In her book about Mahler’s symphonies, Inna Barsova ascribes his works to the ancient tradition of “anticlassical” art. While classical art is based on the principles of balance, proportionality, symmetry and completeness, anticlassical art is characterised by open forms and unpredictable elements: new harmony is created by the confrontation of opposite things that can perform different roles (including ironic and grotesque ones), change places, get parodied and reconsidered. This misunderstanding of this peculiar feature of Mahler’s creative work led to the rejection of his compositions as “barbarian” or “inharmonious” during his lifetime and after his death. It is worth mentioning that Teodor Currentzis is particularly attentive to these features of Gustav Mahler’s symphonic style. I decided to ask him a few questions.

— You perform Symphony No. 6 with Scherzo as Part II, and Andante as Part III. This was Mahler’s initial intention, but then all three times when the composer conducted the symphony himself, he played it in inverse order. Later on he returned to the original variant, with Scherzo second. Disputes concerning the order of middle movements still take place among experts. Maybe, apart from having some deep motivations, Mahler wanted to separate the central march motifs of Part I and Scherzo with Andante because they were similar in many respects, including the key?
— Mahler did not leave any instructions regarding this matter, so I think this issue will never be resolved. I believe that such a situation gives a conductor some freedom of choice depending on his reading of the score. It is worth mentioning that the tradition to place Andante third goes back to Willem Mengelberg, a friend of Mahler, and Webern who conducted all his symphonies in the 1920s.

— Symphony No. 6 is often considered to be the embodiment of tragic despair, dominating in Part I and eventually taking over in the finale. Furtwängler called it “the first nihilistic composition in the history of music”, while Bruno Walter, who was in close contact with Mahler but had never conducted this symphony said that the finale “left his soul in the darkness of absolute hopelessness”. Do you agree with this opinion?
— No, this symphony is as tragic as an ancient Greek tragedy, where the confrontation between the antagonist and fate, even though it might lead to the character’s death, is cathartic for the audience.

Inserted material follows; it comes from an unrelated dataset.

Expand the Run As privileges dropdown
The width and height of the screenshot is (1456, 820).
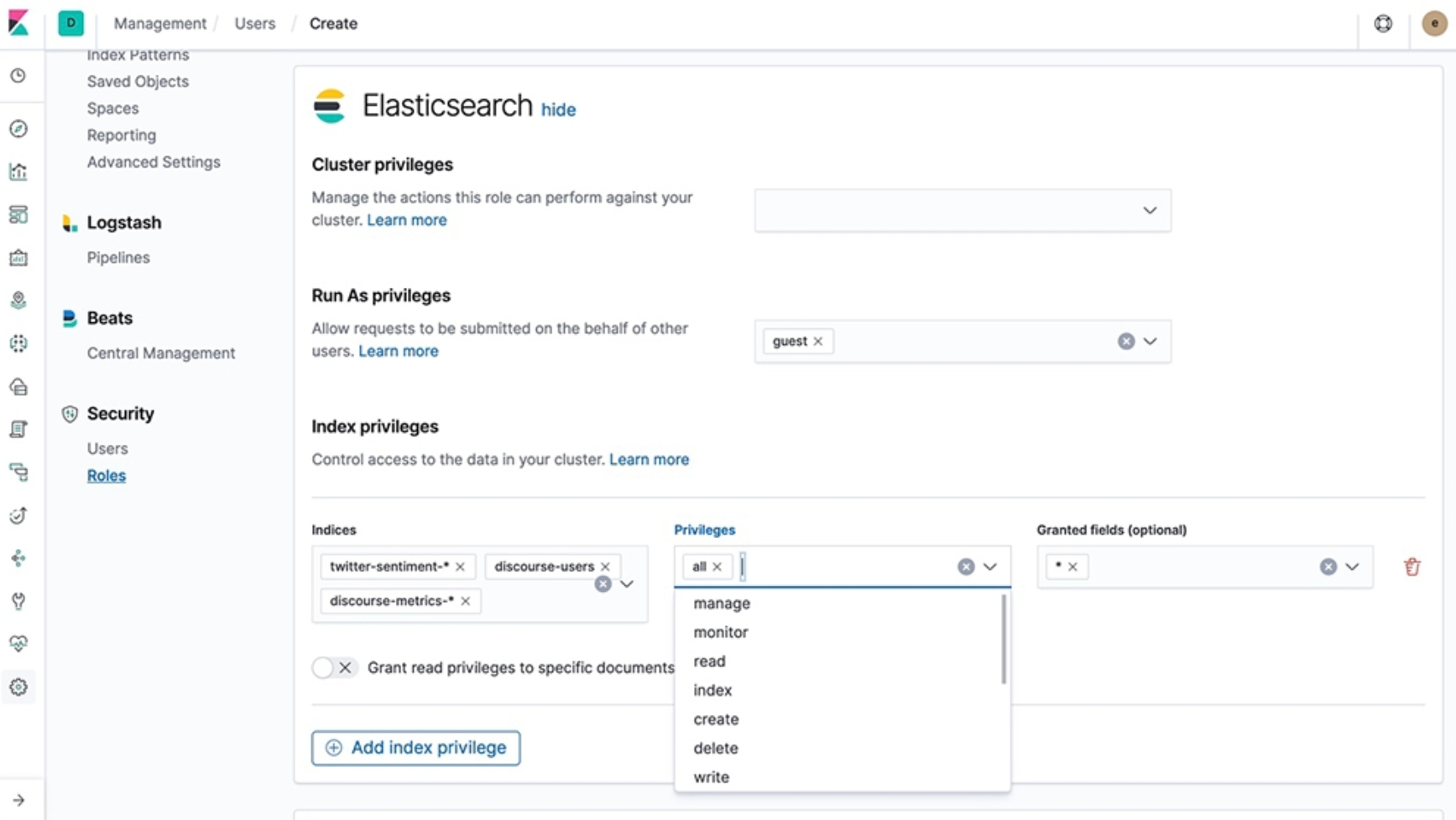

— So, we have to imagine that we are not just viewers but participants of this drama which we have a chance to witness thanks to this incredible music?
— The Sixth Symphony is not an illustration of this fight. It does not give any direct answers, but it does open the door to the space of metaphysical freedom. These famous hammer blows in the finale can be compared with deus ex machina from the ancient Greek theatre.

— Then I have a question regarding the symphonic form itself: Mahler always stuck to the established forms of classical Vienna symphony, namely the “finale symphony”, but here he exploded them from inside. For instance, such is the anticlassical and endless transformation of music themes, and the idyllic Scherzo episode with the Altväterisch notation, or the kind of apotheosis at the end of Part I, whereas in the finale it is cut as if by a guillotine, which is interpreted as a final defeat (although the effect of “frustrated expectations” is also typical for the Fifth Symphony).
— The Sixth Symphony is a landmark, a turning point in Mahler’s career when he turned from traditional symphonic forms to expressionism. Apart from the universal conflict of fate and personality which people used to see in it, the symphony considers the inner conflict of overcoming traditional forms.